What this task involves: Within the data beneath, some lines may hold the word "agent". Give the number of those lines and nothing else.

(Stored records)
+++
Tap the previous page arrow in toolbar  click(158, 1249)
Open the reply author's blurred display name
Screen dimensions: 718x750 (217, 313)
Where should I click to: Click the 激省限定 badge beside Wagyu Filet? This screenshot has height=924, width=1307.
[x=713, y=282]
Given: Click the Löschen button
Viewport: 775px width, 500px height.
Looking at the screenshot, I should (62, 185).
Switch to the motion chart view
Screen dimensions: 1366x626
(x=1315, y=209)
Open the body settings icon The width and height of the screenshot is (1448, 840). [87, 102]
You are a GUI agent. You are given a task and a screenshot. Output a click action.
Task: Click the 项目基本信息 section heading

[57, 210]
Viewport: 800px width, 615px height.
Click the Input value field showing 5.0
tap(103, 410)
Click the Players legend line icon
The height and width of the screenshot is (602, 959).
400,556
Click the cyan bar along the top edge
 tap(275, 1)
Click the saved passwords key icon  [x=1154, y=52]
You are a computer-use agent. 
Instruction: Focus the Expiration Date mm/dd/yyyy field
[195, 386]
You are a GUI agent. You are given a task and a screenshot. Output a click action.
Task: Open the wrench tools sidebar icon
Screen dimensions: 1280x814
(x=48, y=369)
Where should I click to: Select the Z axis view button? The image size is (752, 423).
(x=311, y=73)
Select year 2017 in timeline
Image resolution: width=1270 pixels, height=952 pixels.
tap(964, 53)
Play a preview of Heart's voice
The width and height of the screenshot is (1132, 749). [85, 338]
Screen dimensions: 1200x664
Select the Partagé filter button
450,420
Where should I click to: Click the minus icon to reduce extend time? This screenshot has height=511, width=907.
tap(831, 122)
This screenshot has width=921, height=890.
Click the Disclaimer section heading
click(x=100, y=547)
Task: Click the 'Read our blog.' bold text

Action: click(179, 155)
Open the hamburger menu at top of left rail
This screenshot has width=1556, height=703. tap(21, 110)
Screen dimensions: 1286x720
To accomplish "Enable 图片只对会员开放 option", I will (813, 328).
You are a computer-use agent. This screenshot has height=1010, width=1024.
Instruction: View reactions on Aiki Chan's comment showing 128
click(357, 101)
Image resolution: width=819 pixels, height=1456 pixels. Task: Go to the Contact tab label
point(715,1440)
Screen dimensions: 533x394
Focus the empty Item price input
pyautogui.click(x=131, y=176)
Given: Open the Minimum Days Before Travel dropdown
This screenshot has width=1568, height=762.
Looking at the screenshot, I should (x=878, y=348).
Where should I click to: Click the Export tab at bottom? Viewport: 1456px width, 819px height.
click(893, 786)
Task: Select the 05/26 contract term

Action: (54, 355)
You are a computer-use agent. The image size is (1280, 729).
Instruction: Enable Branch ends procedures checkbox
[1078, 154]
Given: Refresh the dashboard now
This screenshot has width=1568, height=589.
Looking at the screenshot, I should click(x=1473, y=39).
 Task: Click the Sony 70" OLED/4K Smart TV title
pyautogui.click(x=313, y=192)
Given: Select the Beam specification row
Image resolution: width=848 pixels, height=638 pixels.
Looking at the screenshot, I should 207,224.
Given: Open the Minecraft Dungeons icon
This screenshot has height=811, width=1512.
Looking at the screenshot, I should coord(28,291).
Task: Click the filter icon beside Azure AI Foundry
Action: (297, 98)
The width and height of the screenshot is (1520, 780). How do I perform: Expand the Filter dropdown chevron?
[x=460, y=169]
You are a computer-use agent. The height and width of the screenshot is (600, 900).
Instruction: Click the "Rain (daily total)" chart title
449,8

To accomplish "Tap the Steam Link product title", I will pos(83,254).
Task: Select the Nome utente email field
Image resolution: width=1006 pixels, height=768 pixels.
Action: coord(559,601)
+++
Solution to the exercise: 6